Pursue state legislation to create interagency domestic violence fatality review teams. Fatality review is a nationally recognized method for understanding how and why people die—the goal of which is to reduce those deaths. Child death review teams operate in nearly all 50 states. Metro area domestic violence agencies currently participate in a voluntary fatality review, but statewide implementation, of a mandatory practice, would garner greater participation from law enforcement and courts and secure better outcomes for the review panel.
It became clear over the course of the year’s presentations that our community has many of the tools in place to address the issue of violence, but better coordination is desperately needed between the existing social service agencies and governmental partners.
The following recommendations are intended to provide tools, staff and funding to leverage the work of evidence-based programs and successful community organizations.
Create a full-time staff position to coordinate the city’s violence prevention efforts. Ideally, this position would report to the City Manager, Mayor and City Council and coordinate efforts across governmental agencies. In addition to coordination of governmental agencies, this position would also facilitate coalition building and leadership training for existing anti-violence programs and neighborhood leaders. While this position is under development, the city should maintain and expand existing city staff positions within the Neighborhoods and Housing Services Department, Health Department and/or Police Department to provide social workers, community health workers and neighborhood coordinators who can focus on comprehensive violence prevention.
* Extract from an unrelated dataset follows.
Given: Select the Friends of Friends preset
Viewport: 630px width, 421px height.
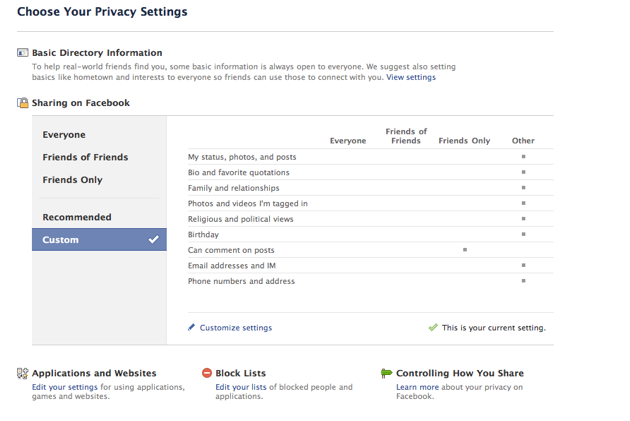Looking at the screenshot, I should [85, 157].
Establish storefront community resource centers. A homicide investigative analysis provided by the Kansas City Police Department shows the majority of Kansas City’s homicides occur in a concentrated area. Within that map, non-violent areas can be identified in neighborhoods with extremely active community associations and/or neighborhood watch programs. A handful of Kansas City neighborhoods including the Westside and Ivanhoe have seen a reduction in violent crime when active social service agencies, neighborhood associations or community organizations have a brick and mortar community resource center where residents can access a variety of services. Community stakeholders must be engaged to identify needs, resources, location and services for the resource centers and to develop a sustainable plan for ongoing funding of the facilities.
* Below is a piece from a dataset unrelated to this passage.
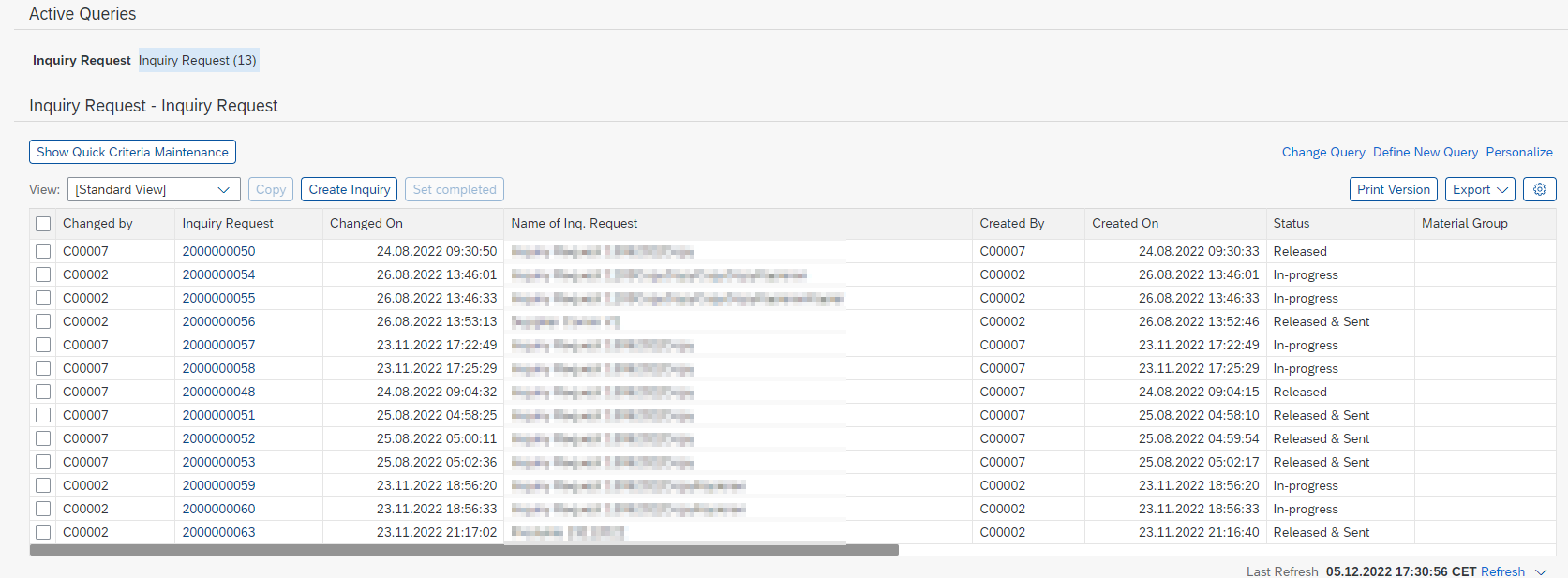This screenshot has width=1568, height=578.
Task: Select row checkbox for inquiry 2000000063
Action: pyautogui.click(x=43, y=532)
Establish an electronic database for community resources. Kansas City does not have a single, comprehensive electronic database that contains all current community resources for housing, health issues, employment and general support. There are several organizations that provide a partial list of services or provide referrals for a limited population. These are fantastic tools that could be strengthened through a comprehensive database that is freely and easily accessible to community organizations, law enforcement, government agencies, healthcare providers, social service agencies and the general public.